_Problem statement_. In the currency market report, reproduce word for word the stretch from "Critical Levels" through "against the greenback.".

_Passage to read_.
=-=-=-=-=

The British Pound is likely to look past minutes from the July meeting of the Bank of England with traders unlikely to be treated to anything that has not already been priced into the exchange rate, leaving the currency to continue taking cues from risk sentiment. Germany’s IFO survey of business sentiment is also on tap.

Key Overnight Developments

• Australian Inflation Falls to the Lowest in a Decade
• Euro, British Pound Turn Lower in Asian Trading

Critical Levels

The Euro traded lower in the overnight session, losing as much as -0.4% against the US Dollar. The British Pound followed suit, testing as low as 1.6391 against the greenback.

Asia Session Highlights

Australia’s Consumer Price Index printed in line with expectations with the annual pace of inflation falling to 1.5% in the second quarter, the lowest in a decade. Continued downward pressure on consumer prices looks likely as tumbling wholesale costs filter into the final price of products. Australian Treasurer Wayne Swan said “inflation is expected to remain subdued over the near term as the effects of the global recession continue to impact on the domestic economy.” This bolsters the case for additional rate cuts from the Reserve Bank of Australia in the months ahead. Indeed, RBA Governor Glenn Stevens said as much even as the bank kept rates unchanged in July, noting that “the outlook for inflation allows some scope for further easing of monetary policy.”

Euro Session: What to Expect

Germany’s IFO Survey of business sentiment is expected to rise for the seventh consecutive month in July, pointing to continued improvement in firms’ 6-month economic outlook. Still, the reading is expected at 90.1, a print below the 100 “boom-bust” threshold, suggesting conditions are still deteriorating albeit at a slower pace. Some recovery is to be expected as the government’s 82 billion euro fiscal boost filters into the broad economy, but the big question in Germany as well as most anywhere at this stage is whether growth is sustainable after stimulus cash dries up. As it stands, the latest economic forecast from the International Monetary Fund (IMF) reveals that the Euro Zone will stand apart from other industrialized economies in seeing economic growth continue to contract in 2010, pointing to a comparatively slower return to higher interest rates that will keep the Euro on the defensive against most major currencies.

=-=-=-=-=

_Data extract_.

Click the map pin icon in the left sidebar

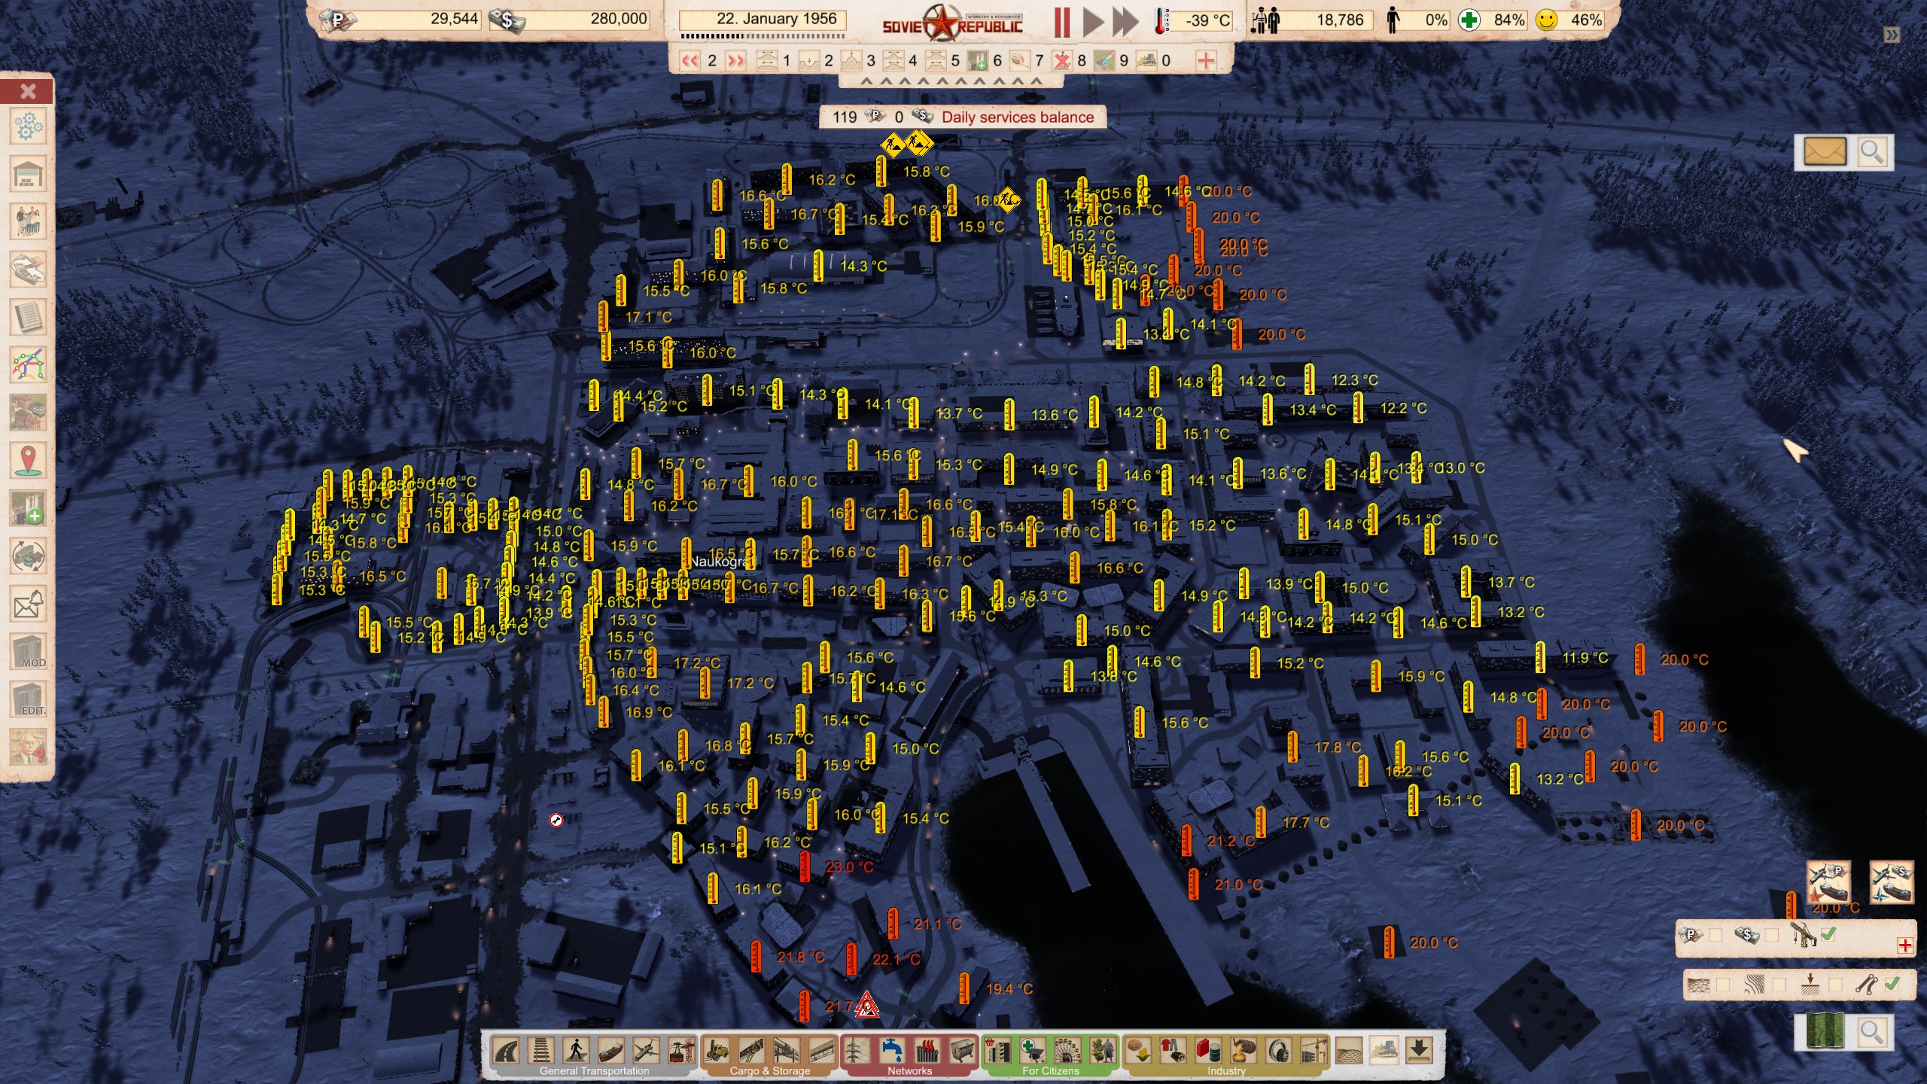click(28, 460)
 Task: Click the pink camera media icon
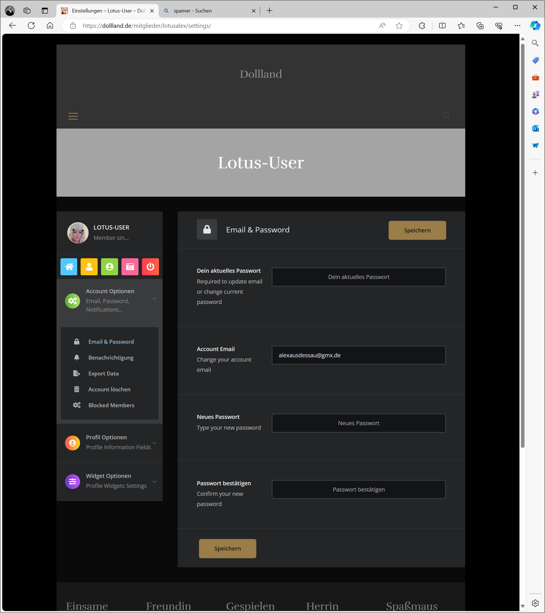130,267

=-=-=-=-=

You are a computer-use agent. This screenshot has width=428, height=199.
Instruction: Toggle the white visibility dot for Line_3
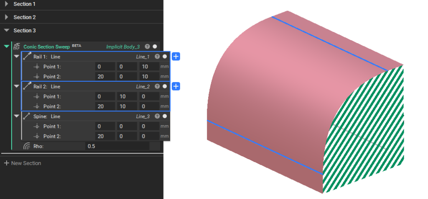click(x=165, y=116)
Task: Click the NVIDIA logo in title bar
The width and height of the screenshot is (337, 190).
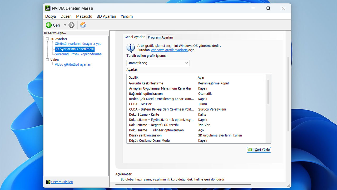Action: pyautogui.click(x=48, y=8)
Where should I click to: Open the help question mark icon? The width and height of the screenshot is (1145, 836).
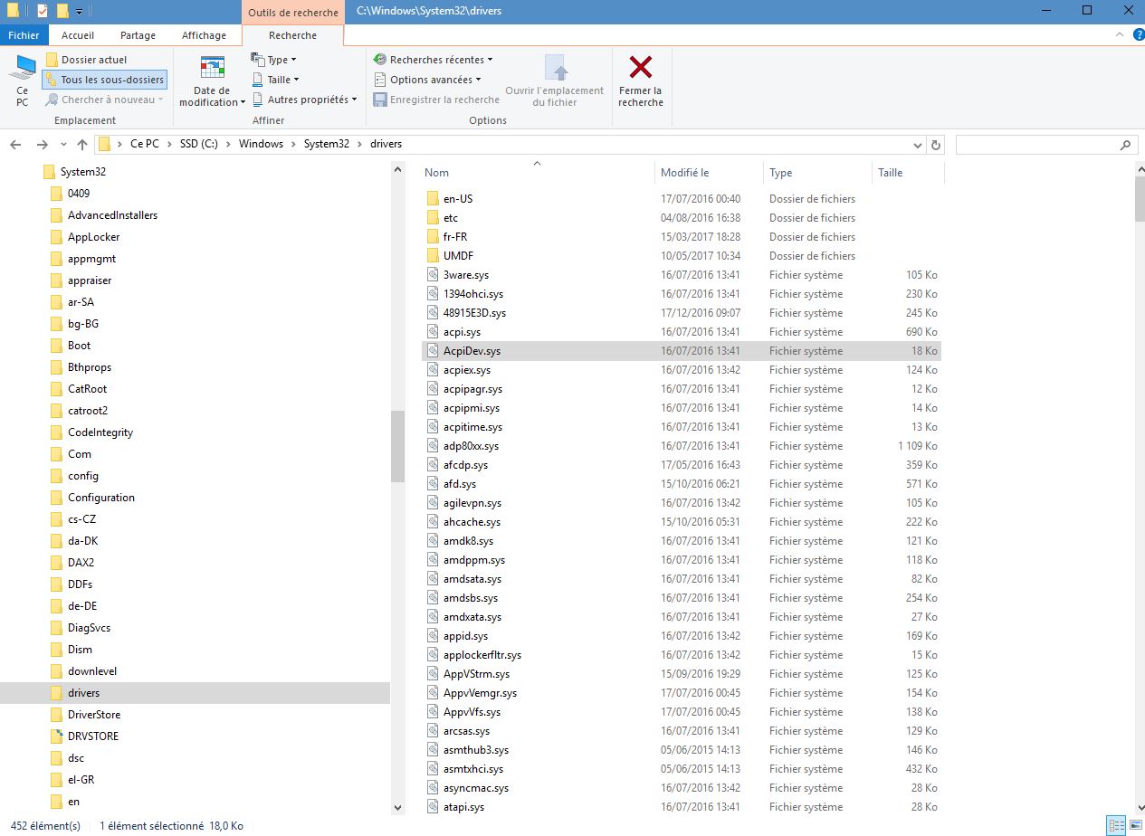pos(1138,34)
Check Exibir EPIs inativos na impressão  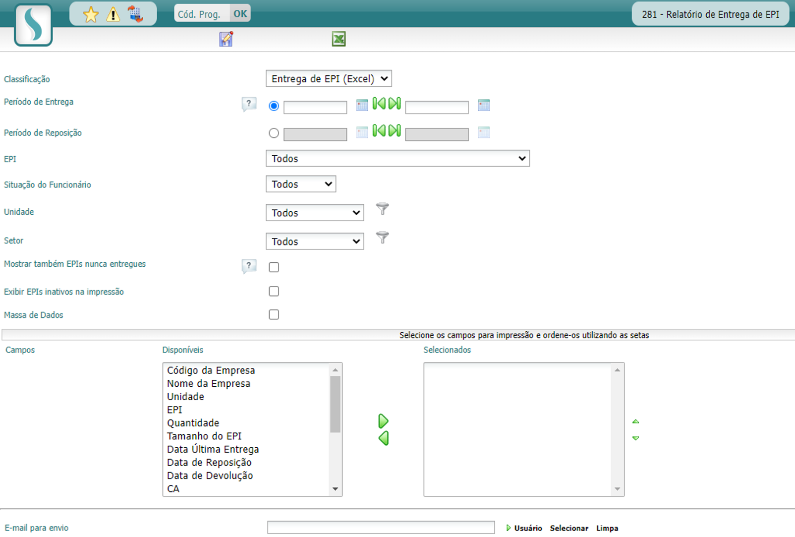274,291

=-=-=-=-=

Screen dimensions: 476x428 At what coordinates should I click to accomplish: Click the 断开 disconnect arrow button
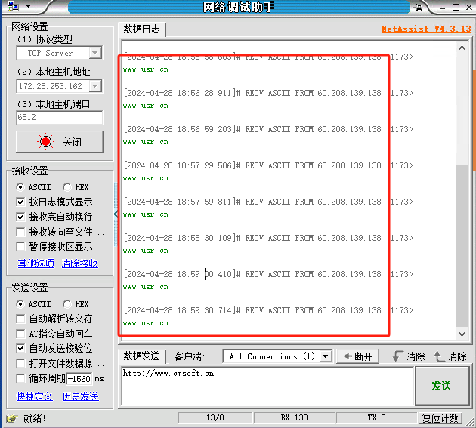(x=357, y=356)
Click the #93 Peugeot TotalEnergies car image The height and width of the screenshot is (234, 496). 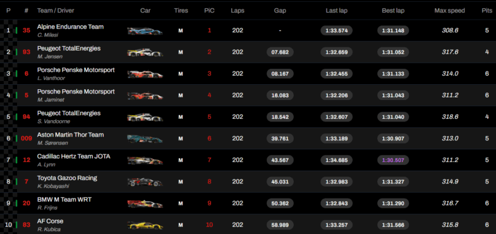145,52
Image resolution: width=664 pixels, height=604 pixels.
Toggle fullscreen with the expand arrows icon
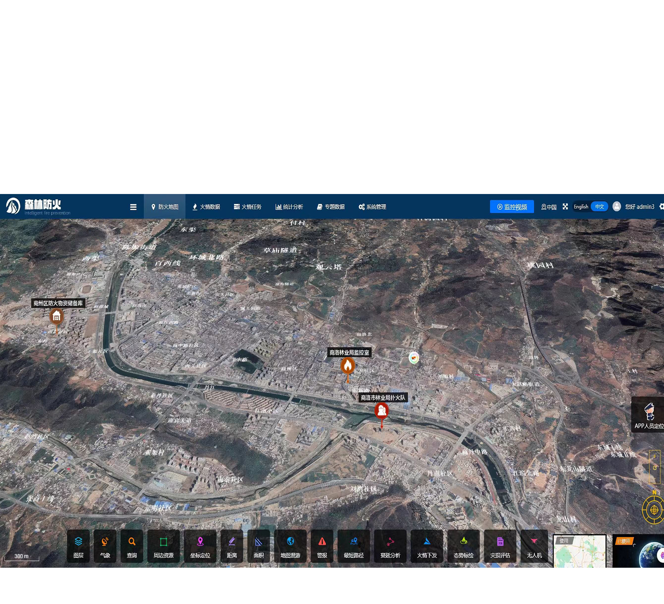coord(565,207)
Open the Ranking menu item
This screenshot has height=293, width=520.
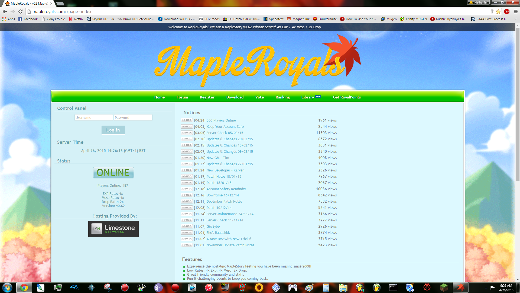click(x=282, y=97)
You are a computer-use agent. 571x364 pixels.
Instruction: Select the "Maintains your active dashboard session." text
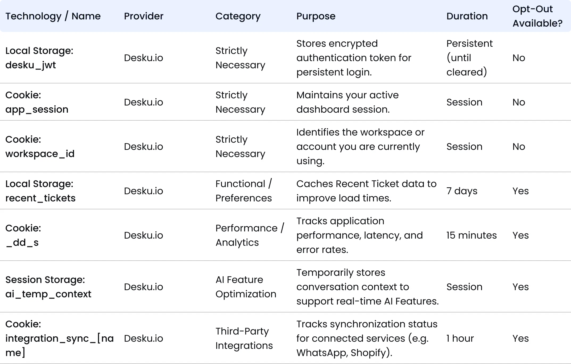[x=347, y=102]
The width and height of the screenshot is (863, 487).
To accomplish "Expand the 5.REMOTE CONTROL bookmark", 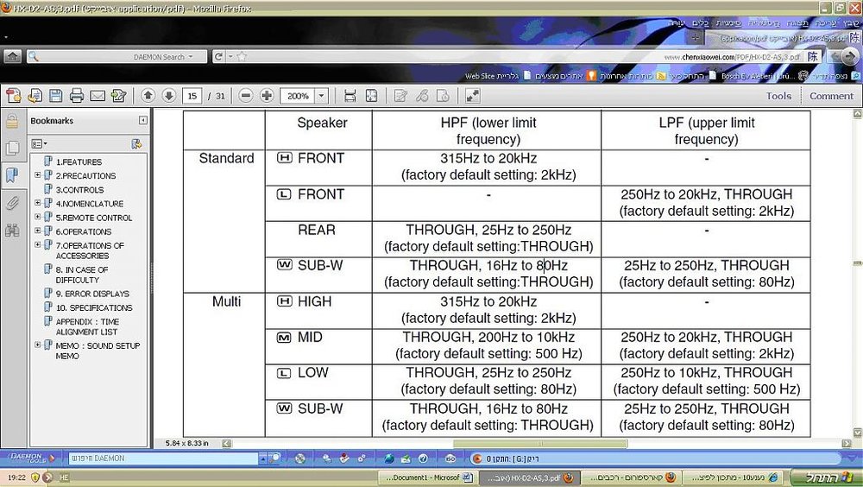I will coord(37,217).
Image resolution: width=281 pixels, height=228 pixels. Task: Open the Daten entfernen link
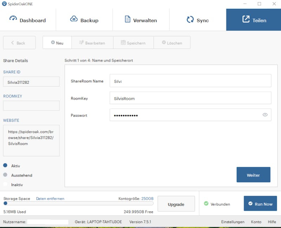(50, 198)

=-=-=-=-=

_Result of the task_.
Critical Levels

The Euro traded lower in the overnight session, losing as much as -0.4% against the US Dollar. The British Pound followed suit, testing as low as 1.6391 against the greenback.